He remains held on $5.2 million bail.
He is accused of detonating a pipe bomb along the route of a scheduled Marine Corps charity race in the New Jersey shore town of Seaside Park and a pressure cooker bomb in New York City on Sept. 17. No one was injured in the New Jersey blast, and 31 people were hurt in the New York blast. A second pressure cooker bomb did not explode.
During a video court appearance on Oct. 13, he was read his rights by Judge Regina Caulfield and answered “yes” in a faint voice to a series of questions.
On the night of the bombing, investigators said a car left Rahami’s home in Elizabeth, New Jersey, drove through the Lincoln Tunnel and arrived in Manhattan around 6:30 p.m. Surveillance video apparently shows Rahami walking down 23rd Street about 37 minutes before a blast ripped through the block. A short time later, he allegedly turned up on 27th Street where an unexploded pressure cooker bomb was found.
When he was arrested, Rahami was carrying a journal with handwritten praise for Fort Hood shooter Nidal Hasan, radical cleric Anwar al-Awlaki and al Qaeda founder Osama bin Laden. The journal also contained references to martyrdom, pipe bombs and pressure cooker bombs.
Rahami allegedly wrote: “[God willing,] the sounds of the bombs will be heard in the streets. Gunshots to your police. Death to your oppression.”
While officials say Rahami traveled to Afghanistan multiple times, and at least once to Pakistan, it’s not clear at all what exactly he did while in those places. An Afghan official told CBS News that during Rahami’s last trip there, in 2014, he is believed to have traveled over land from Pakistan, as there is no record of him having entered through Afghanistan’s airports.

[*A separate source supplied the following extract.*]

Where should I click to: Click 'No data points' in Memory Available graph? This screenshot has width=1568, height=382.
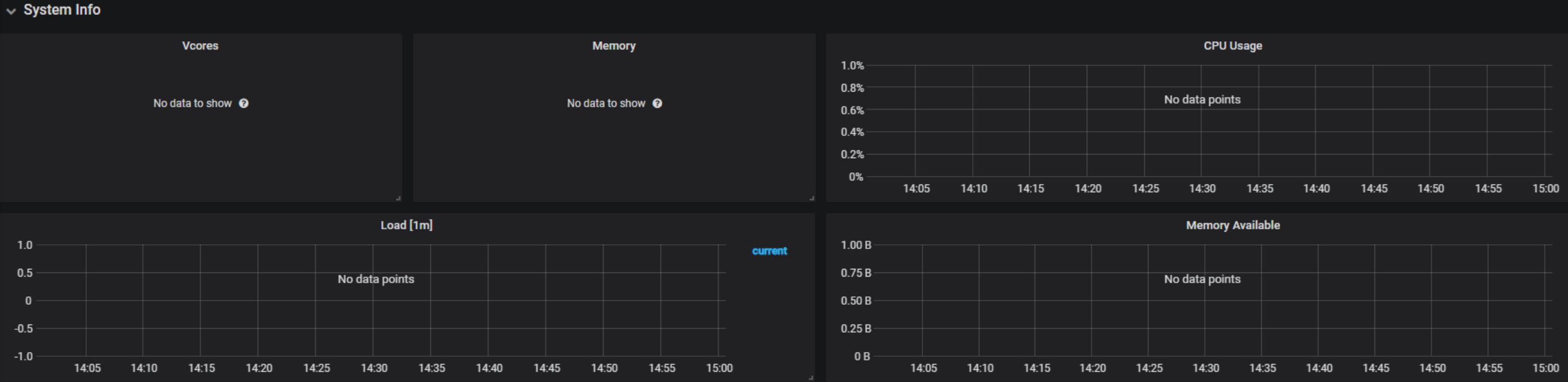point(1202,279)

New Jersey state Rep. Albio Sires said Rahami called his office in 2014 seeking help getting his wife a U.S. visa because her Pakistani passport was expired.
Sires said his office wrote a letter to the U.S. embassy in Pakistan to check on the status of the case and that the woman eventually received a visa. He says he doesn’t know if she ever came to the country and the FBI didn’t answer when asked on Monday.

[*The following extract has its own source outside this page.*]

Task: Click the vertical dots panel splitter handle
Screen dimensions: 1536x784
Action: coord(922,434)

Rahami wasn’t on any terror or no-fly watch lists, though he had been interviewed for immigration purposes traveling between the U.S. and Afghanistan.
Rahami and his family lived above their restaurant - called First American Fried Chicken - in Elizabeth, N.J. and the family has clashed with the city over closing times and noise complaints, which the Rahamis said in a lawsuit were tinged with anti-Muslim sentiment.
The lawsuit was terminated in 2012 because one of Rahami’s brothers had pleaded guilty to blocking police from enforcing closing hours at the restaurant.
A childhood friend, Flee Jones, said Rahami had become more religious after returning from a trip to Afghanistan several years ago. Still, some of the family restaurant’s customers said Rahami was more likely to talk about his interest in cars than to mention faith.